Ancora: i sostenitori del voto elettronico dichiarano che tali sistemi possono ridurre i brogli e gli errori. (Quasi) ogni volta che ciascuno di noi riceve un aggiornamento sul computer ottiene di fatto un insieme di rimedi ad un sacco di errori del software. A volte la portata di questi errori è tale che su di essi si basano attacchi che hanno come vittime milioni di computer, come dimostrano gli ultimi ransomware balzati agli onori delle cronache. La riduzione degli errori non è pertanto un “assioma” tecnologico, ma è un processo complesso che prevede un continuo miglioramento e dei rischi non trascurabili, soprattutto dal punto di vista della probabilità che qualcuno possa provare a sfruttare tali errori a proprio vantaggio.
Pertanto, anche laddove si possa dimostrare che molte casistiche di broglio “tradizionali” verrebbero ridotte, quali e quante nuove modalità di alterazione dei risultati sarebbero introdotte ex novo?
A tal proposito si ricorda che un sistema di voto elettronico dovrebbe garantire quanto meno l’anonimato del votante, assicurare che votino solo gli aventi di diritto (e solo una volta) – e questo implica anche che non vi siano voti derivanti da persone che si sono astenute -, la non alterazione dei voti e la verificabilità dei risultati da parte di tutti i partecipanti al voto (posso verificare che il mio voto sia stato computato e che sia stato correttamente interpretato).

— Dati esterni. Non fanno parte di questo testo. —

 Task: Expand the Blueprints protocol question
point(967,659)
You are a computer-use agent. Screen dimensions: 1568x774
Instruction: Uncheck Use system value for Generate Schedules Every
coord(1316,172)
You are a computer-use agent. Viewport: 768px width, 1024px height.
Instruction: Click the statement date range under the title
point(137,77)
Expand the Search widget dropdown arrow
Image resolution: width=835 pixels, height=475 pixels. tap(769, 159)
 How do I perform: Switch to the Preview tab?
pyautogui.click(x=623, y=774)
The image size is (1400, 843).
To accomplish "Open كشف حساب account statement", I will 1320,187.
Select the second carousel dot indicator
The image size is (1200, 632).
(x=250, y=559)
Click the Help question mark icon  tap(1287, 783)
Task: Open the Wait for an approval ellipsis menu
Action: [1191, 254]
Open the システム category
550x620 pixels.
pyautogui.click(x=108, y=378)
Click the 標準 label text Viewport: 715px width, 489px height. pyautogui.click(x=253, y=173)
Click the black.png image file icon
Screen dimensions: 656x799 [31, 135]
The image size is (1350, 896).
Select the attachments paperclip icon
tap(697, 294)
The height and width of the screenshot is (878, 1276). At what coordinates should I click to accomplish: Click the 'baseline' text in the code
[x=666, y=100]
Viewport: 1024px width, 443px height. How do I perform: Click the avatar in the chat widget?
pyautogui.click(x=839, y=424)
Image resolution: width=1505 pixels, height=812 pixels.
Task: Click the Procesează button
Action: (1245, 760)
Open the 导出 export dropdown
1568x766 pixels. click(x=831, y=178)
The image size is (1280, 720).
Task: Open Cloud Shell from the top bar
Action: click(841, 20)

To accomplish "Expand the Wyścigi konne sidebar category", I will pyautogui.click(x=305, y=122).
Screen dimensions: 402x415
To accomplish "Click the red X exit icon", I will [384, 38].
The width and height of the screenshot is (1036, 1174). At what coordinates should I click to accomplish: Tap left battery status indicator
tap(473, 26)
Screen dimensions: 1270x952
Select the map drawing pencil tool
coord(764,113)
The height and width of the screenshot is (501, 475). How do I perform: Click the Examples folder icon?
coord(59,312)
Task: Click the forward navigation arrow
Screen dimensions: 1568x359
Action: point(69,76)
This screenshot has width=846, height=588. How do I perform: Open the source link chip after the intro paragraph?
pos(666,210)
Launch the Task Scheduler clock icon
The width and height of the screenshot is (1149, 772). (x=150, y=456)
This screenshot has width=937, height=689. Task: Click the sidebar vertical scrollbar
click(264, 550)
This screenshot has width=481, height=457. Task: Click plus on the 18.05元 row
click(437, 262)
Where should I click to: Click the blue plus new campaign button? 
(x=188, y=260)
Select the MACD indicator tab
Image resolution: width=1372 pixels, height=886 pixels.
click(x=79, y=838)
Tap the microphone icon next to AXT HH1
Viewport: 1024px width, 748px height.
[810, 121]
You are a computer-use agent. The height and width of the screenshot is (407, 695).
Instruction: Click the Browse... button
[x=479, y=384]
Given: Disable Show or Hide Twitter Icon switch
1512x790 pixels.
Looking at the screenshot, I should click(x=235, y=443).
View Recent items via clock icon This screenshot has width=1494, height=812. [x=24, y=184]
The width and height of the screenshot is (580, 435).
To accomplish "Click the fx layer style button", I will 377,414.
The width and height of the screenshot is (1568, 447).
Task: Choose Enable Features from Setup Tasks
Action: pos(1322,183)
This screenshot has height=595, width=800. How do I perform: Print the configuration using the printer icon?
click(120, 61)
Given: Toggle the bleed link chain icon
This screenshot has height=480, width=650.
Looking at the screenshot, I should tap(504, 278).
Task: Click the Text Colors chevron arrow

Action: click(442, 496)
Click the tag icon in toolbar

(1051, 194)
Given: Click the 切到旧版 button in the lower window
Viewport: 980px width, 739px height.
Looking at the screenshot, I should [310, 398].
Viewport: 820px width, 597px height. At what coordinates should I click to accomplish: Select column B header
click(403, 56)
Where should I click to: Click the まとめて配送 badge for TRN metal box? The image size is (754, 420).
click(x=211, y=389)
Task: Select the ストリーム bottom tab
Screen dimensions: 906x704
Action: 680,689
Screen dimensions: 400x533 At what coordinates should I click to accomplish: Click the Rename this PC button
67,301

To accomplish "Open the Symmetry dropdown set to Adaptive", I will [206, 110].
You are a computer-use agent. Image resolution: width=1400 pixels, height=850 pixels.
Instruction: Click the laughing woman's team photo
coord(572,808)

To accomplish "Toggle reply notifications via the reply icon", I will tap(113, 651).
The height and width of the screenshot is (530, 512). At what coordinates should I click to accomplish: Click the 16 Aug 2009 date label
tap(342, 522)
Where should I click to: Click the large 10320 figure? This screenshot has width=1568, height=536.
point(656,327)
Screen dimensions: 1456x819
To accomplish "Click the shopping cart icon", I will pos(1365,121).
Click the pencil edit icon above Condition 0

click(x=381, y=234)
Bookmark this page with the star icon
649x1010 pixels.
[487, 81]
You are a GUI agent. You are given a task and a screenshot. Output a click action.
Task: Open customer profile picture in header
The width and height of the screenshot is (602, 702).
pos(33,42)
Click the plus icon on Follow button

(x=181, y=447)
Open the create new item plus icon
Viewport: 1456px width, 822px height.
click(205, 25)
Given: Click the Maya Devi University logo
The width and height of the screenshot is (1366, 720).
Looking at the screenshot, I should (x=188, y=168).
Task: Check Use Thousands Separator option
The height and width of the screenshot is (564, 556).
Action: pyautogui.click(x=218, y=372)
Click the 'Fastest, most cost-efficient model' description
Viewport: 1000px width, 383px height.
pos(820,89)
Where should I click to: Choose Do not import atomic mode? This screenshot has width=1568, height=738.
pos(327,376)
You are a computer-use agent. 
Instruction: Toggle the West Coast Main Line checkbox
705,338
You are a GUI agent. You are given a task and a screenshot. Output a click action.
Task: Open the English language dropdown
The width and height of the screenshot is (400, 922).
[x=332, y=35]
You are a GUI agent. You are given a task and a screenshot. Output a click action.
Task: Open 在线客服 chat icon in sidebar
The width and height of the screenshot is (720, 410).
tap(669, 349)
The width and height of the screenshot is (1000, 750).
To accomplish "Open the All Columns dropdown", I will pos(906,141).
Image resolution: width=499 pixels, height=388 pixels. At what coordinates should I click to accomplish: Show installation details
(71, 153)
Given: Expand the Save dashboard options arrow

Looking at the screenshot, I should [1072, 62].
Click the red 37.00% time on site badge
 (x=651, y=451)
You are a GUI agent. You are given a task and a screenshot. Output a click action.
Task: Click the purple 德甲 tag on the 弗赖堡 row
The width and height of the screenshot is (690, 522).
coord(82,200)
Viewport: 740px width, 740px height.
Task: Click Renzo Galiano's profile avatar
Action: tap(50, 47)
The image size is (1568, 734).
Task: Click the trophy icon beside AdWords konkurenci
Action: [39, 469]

Tutte queste proprietà dovrebbero essere garantite contestualmente[1] da un sistema informatico che sarà gestito da un insieme di tecnici, gli unici che avranno la possibilità di verificare nel concreto la correttezza del suo funzionamento, senza violare le suddette proprietà. Si pensi solo alla questione dell’anonimato: chi ha un’infarinatura tecnica sa che in rete non si può essere del tutto anonimi, a meno che qualcuno non offra un servizio ad hoc, che dovrebbe essere certificato e verificabile: a chi affideremmo tale compito? Ad un provider? Sul mercato internazionale? A più attori? Portatori di quali interessi?
Allo stesso modo, a chi possono essere affidati i sistemi di voto elettronico, sapendo che chi ne ha accesso avrà la possibilità di intervenire fraudolentemente nelle operazioni di voto, di conteggio, nella gestione delle procedure atte a garantire l’anonimato dei votanti, etc…? Non dobbiamo illuderci: finché si tratta di piccole sperimentazioni occasionali, questi problemi possono non emergere, ma l’uso del voto elettronico in elezioni di un certo peso li porterebbe subito a galla. Un esempio banale: la ditta appaltante che svilupperebbe o fornirebbe i sistemi e servizi informatici a supporto del voto elettronico sarebbe scelta dal governo uscente, e i requisiti tecnici sarebbero contenuti in decreti e leggi ordinarie, facilmente modificabili dalla maggioranza uscente.
Ciò è ben diverso da quanto accade oggi con i sistemi di voto tradizionali: chiunque può comprendere il processo di voto, partecipare al processo di conteggio, discutere e denunciare eventuali anomalie. Il sistema, come oggi è congeniato, non è privo di falle ma è alla portata dei comuni cittadini. Chi effettua brogli, lo fa a suo pericolo su una dimensione fisica, e le tecniche di frode richiedono in generale di intervenire su ogni singolo voto, con portata comunque limitata sul risultato elettorale e con rischi ingenti.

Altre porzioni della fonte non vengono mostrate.